A. Alaoui1 and K. Sab2

1  Laboratoire d'Analyse des Matériaux et Identification, ENPC/LCPC, 6 & 8 avenue Blaise Pascal, Cité Descartes, Champs-sur-Marne, 77455 Marne-la-Vallée cedex 2, France
2  Laboratoire des Matériaux et des Structures du Génie Civil, LCPC/ENPC/CNRS, 2 allée Kepler, 77420 Champs-sur-Marne, France

In this paper, we apply the Molecular Dynamics method [7] to the determination of the stable elastic equilibrium of a strut structure compressed beyond its critical buckling loading. In order to illustrate our approach, we consider a square network of elastic beams. The elastic energy of each beam is expressed in terms of the generalised displacements of its ends.
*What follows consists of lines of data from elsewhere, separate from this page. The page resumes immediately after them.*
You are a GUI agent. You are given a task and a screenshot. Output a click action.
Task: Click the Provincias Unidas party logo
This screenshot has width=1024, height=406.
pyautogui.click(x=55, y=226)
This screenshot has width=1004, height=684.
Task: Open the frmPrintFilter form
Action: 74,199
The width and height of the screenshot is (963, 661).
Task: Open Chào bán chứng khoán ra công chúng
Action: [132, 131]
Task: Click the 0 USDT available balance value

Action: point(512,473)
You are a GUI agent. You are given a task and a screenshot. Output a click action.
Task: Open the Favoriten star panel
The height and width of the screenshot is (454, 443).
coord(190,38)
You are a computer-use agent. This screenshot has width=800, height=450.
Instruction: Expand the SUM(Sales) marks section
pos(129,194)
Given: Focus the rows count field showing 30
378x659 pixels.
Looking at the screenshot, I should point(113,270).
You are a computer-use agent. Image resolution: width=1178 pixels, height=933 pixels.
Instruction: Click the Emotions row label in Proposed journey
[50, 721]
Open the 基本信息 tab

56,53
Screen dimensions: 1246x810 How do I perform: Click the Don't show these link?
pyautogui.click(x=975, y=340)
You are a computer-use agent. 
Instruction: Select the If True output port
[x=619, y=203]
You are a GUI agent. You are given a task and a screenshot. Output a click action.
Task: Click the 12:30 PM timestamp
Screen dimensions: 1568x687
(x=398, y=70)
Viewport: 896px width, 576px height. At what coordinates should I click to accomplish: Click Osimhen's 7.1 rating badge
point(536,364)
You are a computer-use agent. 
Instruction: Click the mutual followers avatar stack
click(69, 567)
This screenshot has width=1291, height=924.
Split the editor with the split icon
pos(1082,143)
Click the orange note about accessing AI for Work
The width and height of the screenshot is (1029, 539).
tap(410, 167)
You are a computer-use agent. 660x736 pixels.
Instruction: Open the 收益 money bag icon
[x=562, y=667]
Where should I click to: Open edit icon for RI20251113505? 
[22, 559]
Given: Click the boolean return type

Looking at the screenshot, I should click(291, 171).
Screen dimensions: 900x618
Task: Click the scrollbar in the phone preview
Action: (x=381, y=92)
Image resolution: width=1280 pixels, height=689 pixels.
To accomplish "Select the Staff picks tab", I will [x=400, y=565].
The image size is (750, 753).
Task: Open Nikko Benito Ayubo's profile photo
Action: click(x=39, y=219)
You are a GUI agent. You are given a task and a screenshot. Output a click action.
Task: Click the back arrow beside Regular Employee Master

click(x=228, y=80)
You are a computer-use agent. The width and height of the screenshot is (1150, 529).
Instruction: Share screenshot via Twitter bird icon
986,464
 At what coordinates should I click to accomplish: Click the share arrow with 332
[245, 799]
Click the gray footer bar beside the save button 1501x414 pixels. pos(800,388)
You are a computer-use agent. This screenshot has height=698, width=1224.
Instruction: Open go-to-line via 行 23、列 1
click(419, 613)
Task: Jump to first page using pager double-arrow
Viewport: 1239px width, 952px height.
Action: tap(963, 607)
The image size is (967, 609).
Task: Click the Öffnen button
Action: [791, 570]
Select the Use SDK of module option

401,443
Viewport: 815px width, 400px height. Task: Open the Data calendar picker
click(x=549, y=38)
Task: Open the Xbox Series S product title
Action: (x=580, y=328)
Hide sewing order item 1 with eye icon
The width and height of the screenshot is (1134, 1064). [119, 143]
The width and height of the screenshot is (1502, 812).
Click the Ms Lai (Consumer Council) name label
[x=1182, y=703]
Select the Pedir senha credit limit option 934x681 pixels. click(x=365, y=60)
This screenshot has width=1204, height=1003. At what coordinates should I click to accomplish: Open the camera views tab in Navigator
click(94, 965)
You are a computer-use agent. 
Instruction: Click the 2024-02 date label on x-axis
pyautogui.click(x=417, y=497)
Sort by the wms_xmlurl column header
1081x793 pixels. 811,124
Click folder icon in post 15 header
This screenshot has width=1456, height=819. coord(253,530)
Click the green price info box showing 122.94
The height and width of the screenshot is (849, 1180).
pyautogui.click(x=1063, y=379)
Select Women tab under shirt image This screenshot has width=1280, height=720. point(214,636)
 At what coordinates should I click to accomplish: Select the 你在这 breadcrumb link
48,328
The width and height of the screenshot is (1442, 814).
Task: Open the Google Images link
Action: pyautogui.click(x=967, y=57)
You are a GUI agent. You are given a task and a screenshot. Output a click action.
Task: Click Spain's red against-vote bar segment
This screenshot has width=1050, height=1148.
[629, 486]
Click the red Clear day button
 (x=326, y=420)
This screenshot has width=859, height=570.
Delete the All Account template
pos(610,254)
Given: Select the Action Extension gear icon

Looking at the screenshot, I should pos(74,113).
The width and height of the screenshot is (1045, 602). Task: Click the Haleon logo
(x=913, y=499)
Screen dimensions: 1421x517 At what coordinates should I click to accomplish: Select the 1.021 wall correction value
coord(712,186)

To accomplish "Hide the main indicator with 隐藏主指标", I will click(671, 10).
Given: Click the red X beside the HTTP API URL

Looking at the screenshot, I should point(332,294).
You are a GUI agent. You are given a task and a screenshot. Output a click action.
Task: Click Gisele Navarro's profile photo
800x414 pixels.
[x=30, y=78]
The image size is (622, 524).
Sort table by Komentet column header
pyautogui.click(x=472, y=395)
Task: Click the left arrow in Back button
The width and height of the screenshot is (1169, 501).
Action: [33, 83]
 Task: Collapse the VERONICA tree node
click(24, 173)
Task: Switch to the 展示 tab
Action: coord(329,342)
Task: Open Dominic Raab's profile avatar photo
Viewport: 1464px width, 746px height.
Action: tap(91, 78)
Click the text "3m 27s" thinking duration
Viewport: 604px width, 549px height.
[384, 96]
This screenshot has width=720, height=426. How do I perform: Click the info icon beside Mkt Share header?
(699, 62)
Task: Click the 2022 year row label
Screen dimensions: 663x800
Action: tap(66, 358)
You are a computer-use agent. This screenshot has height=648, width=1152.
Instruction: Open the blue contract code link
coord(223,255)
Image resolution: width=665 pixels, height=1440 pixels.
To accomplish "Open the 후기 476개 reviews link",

Therefore, the total energy can be expressed in terms of the displacements of the lattice nodes : $\underline{U}$. The idea is to compute the solution as follows : each node is endowed with a virtual mass. Starting from arbitrary nodal displacements with zero velocity, we use Molecular Dynamics to compute the oscillations of the system during a prescribed period of time T. Then, we determine the moment $0 < t_0 \le T$ when the potential is minimum and we iterate the algorithm with initial nodal displacements $\underline{U} (t_0)$, and so on.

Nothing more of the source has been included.